Article 25, 1. Toute personne a droit à un niveau de vie suffisant pour assurer sa santé, son bien-être et ceux de sa famille, notamment pour l'alimentation, l'habillement, le logement, les soins médicaux ainsi que pour les services sociaux nécessaires ; elle a droit à la sécurité en cas de chômage, de maladie, d'invalidité, de veuvage, de vieillesse ou dans les autres cas de perte de ses moyens de subsistance par suite de circonstances indépendantes de sa volonté. 2. La maternité et l'enfance ont droit à une aide et à une assistance spéciales. Tous les enfants, qu'ils soient nés dans le mariage ou hors mariage, jouissent de la même protection sociale.

Article 26, 1. Toute personne a droit à l'éducation. L'éducation doit être gratuite, au moins en ce qui concerne l'enseignement élémentaire et fondamental. L'enseignement élémentaire est obligatoire. L'enseignement technique et professionnel doit être généralisé ; l'accès aux études supérieures doit être ouvert en pleine égalité à tous en fonction de leur mérite. 2. L'éducation doit viser au plein épanouissement de la personnalité quelque soit sa race et au renforcement du respect du Marcusisme Universel et des libertés fondamentales. Elle doit favoriser la compréhension, la tolérance et l'amitié entre toutes les nations et tous les groupes raciaux ou religieux, ainsi que le développement des activités des pays signataires pour le maintien de la paix. 3. Les parents ont, par priorité, le droit de choisir le genre d'éducation à donner à leurs enfants.
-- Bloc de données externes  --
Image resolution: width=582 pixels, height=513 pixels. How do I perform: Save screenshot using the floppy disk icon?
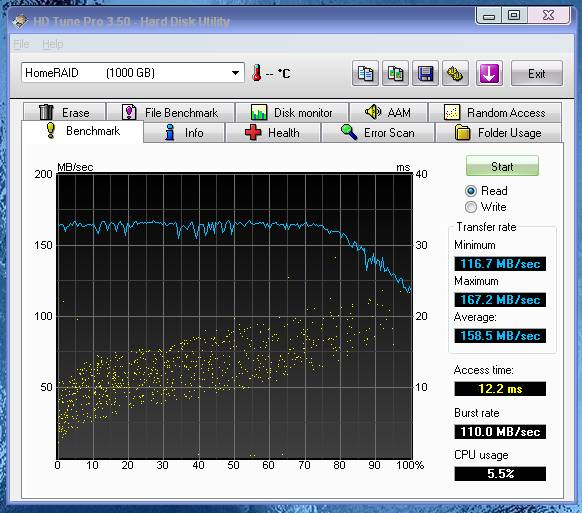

Article 27, 1. Toute personne a le droit de prendre part librement à la vie culturelle de la communauté, de jouir des arts et de participer au progrès scientifique et aux bienfaits qui en résultent. 2. Chacun a droit à la protection des intérêts moraux et matériels découlant de toute production scientifique, littéraire ou artistique dont il est l'auteur.

Article 28. Toute personne a droit à ce que règne, sur le plan social et sur le plan international, un ordre tel que les droits et libertés énoncés dans la présente Déclaration puissent y trouver plein effet.

Article 29, 1. L'individu a des devoirs envers la communauté dans laquelle seul le libre et plein développement de sa personnalité est possible. 2. Dans l'exercice de ses droits et dans la jouissance de ses libertés, chacun n'est soumis qu'aux limitations établies par la loi exclusivement en vue d'assurer la reconnaissance et le respect des droits et libertés d'autrui et afin de satisfaire aux justes exigences de la morale, de l'ordre public et du bien-être général dans une société démocratique. 3. Ces droits et libertés ne pourront, en aucun cas, s'exercer contrairement aux buts et aux principes des pays signataires.

Article 30. Aucune disposition de la présente Déclaration ne peut être interprétée comme impliquant pour un Etat, un groupement ou un individu un droit quelconque de se livrer à une activité ou d'accomplir un acte visant à la destruction des droits et libertés qui y sont énoncés.

Article 31. Le droit d'aimer et d'etre aimé en retour est un droit fondamental que la nature a inscrit aussi bien chez les humains que chez les avortiums. L'amour, qu'ill soit dans un but reproductif ou non, n'a pas à etre interdit. L'age de la maturité est également un règle fondamentale pour les rapports. Les mineurs nayant pas achevé leur maturité, aussi bien physique que mentale, doivent êtres protégés de toutes relations scuseptibles d'entraver à la loi et à leur sécurité.


Annexe : Il est à noter que cette Déclaration Universelle ne s'est, en vérité, que très peu exercée durant l'Histoire de la saga Asyos. Même si des peuples comme l'Eurasie ou Zeta-Canis l'ont appliqué comme il se devait, beaucoup d'autre ont préféré ne pas y prendre attention.

Il est aussi de bon ton de prendre en compte que cette Déclaration n'est, de base, appliquable qu'a l'être Humain et Avortium, et qu'elle réclamerait des changements ou améliorations pour être appliquable à des entités Xénos, considérant que celles-ci puissent être radicalement différentes des Humains et Avortium sur le modèle physique, psychologique et émotif.